(Problem) Of the entries below, return exactly those lines that fall between the one containing "You are a GUI" and the one containing "Task: Expand the Select the report dropdown", the two end lines included.

(Source material)
----------

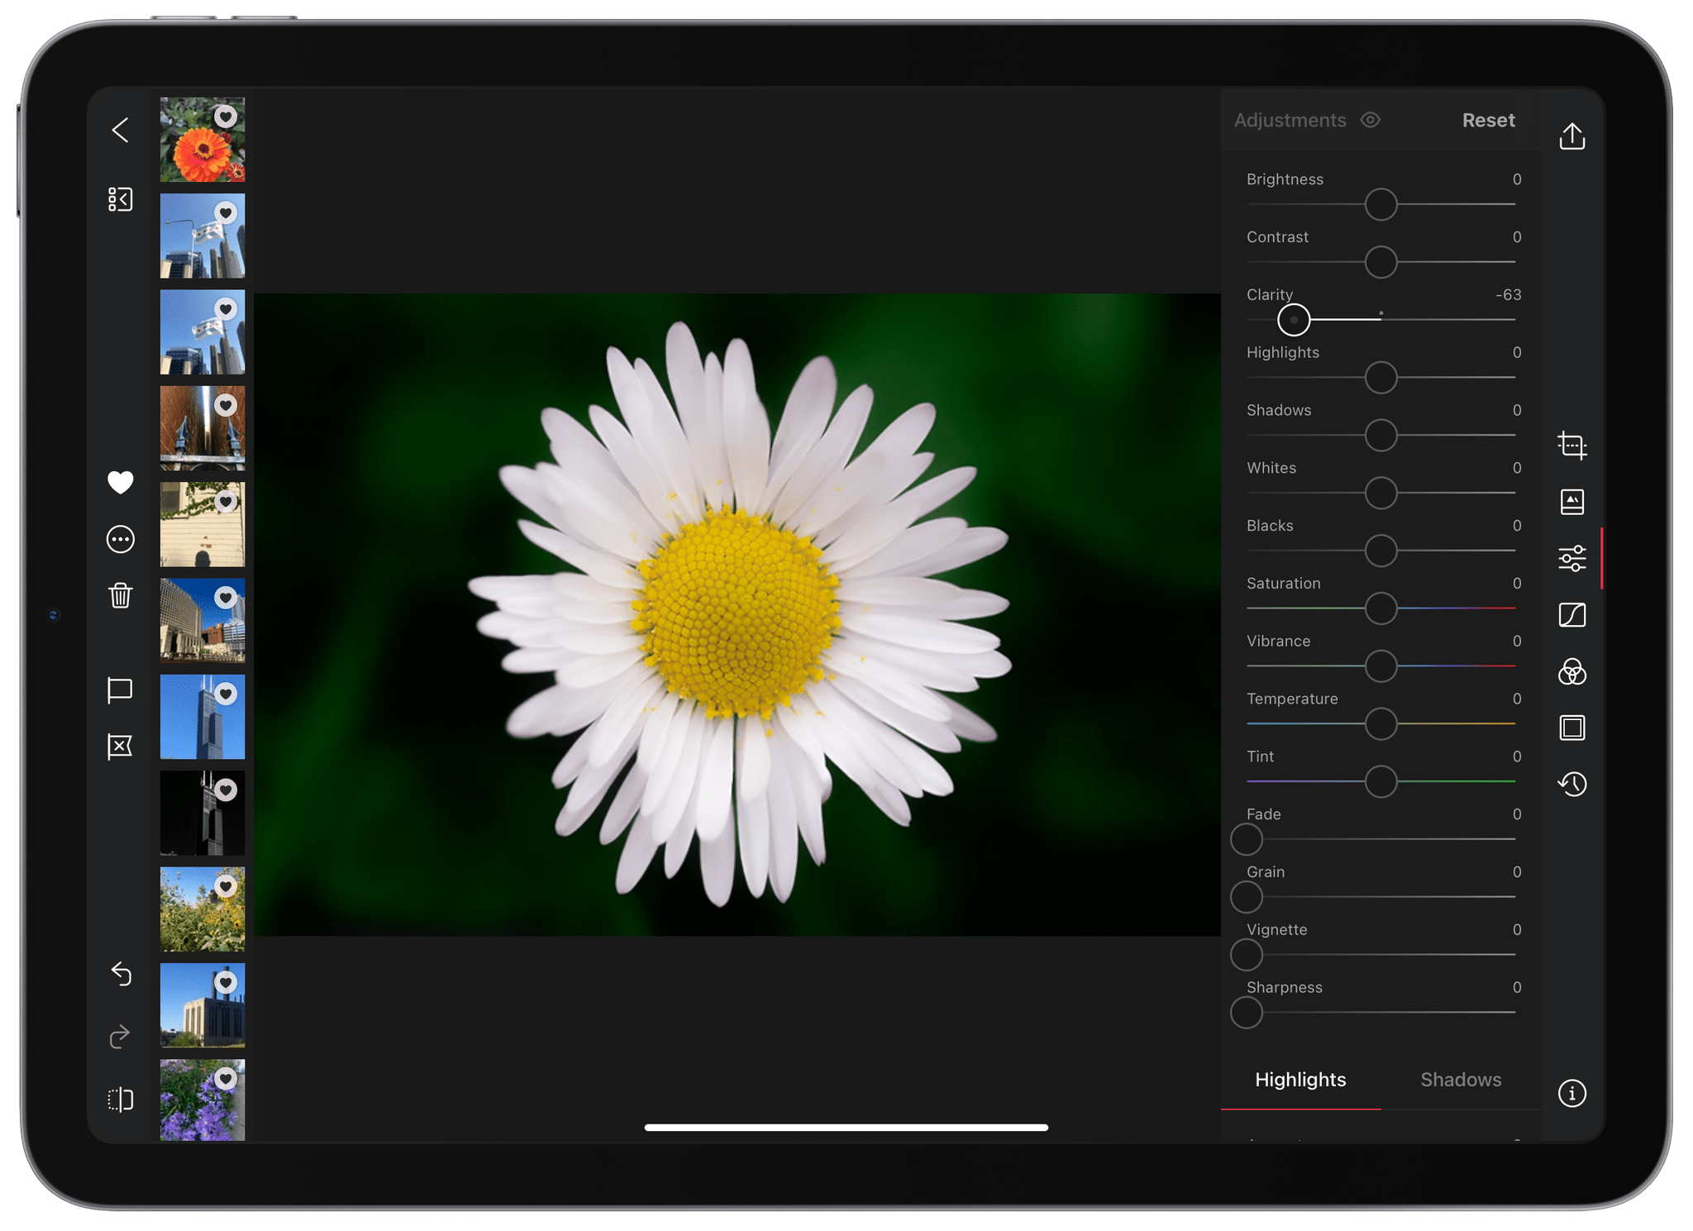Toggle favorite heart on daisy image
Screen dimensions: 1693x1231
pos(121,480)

----------

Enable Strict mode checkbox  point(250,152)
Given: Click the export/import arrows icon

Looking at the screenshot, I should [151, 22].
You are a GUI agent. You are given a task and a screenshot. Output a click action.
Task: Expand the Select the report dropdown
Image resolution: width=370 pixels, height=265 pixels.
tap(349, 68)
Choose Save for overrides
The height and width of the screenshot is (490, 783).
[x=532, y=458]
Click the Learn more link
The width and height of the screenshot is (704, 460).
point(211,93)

----------

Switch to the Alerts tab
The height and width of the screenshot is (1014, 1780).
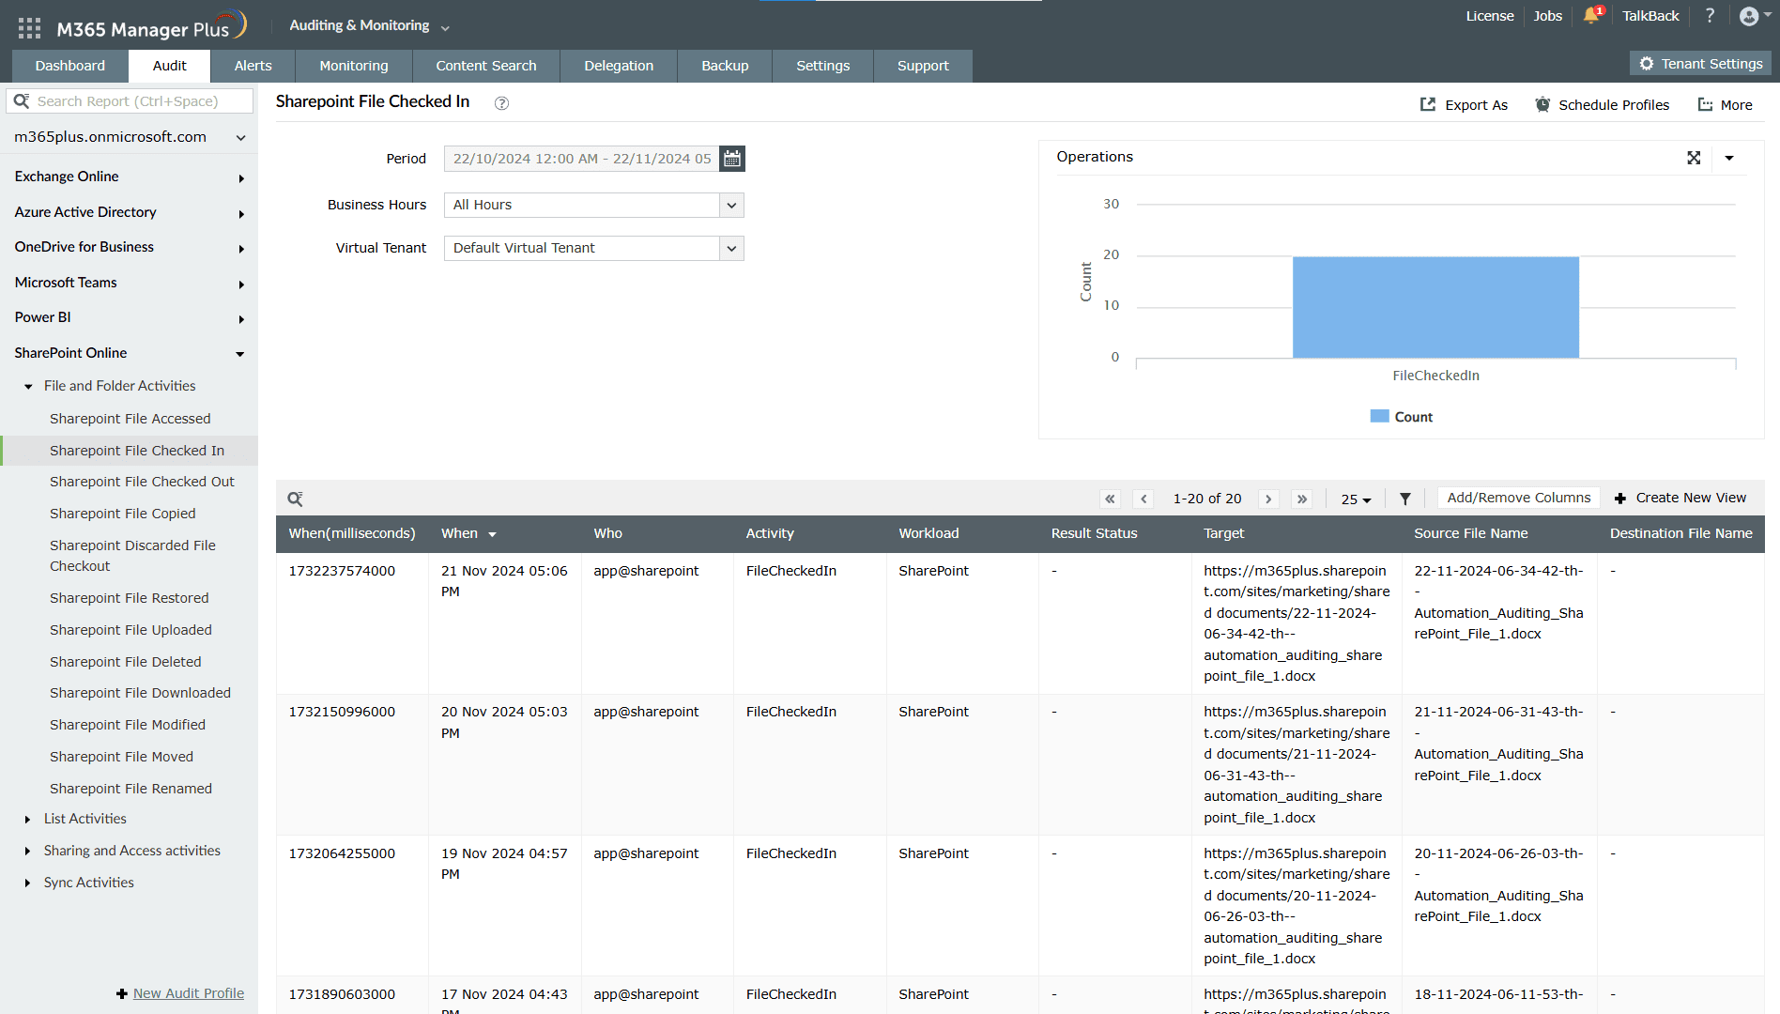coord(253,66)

----------

(Solution for this task)
You are a GUI agent. You are given a task and a screenshot. Output a click action.
Task: Expand the Select the report dropdown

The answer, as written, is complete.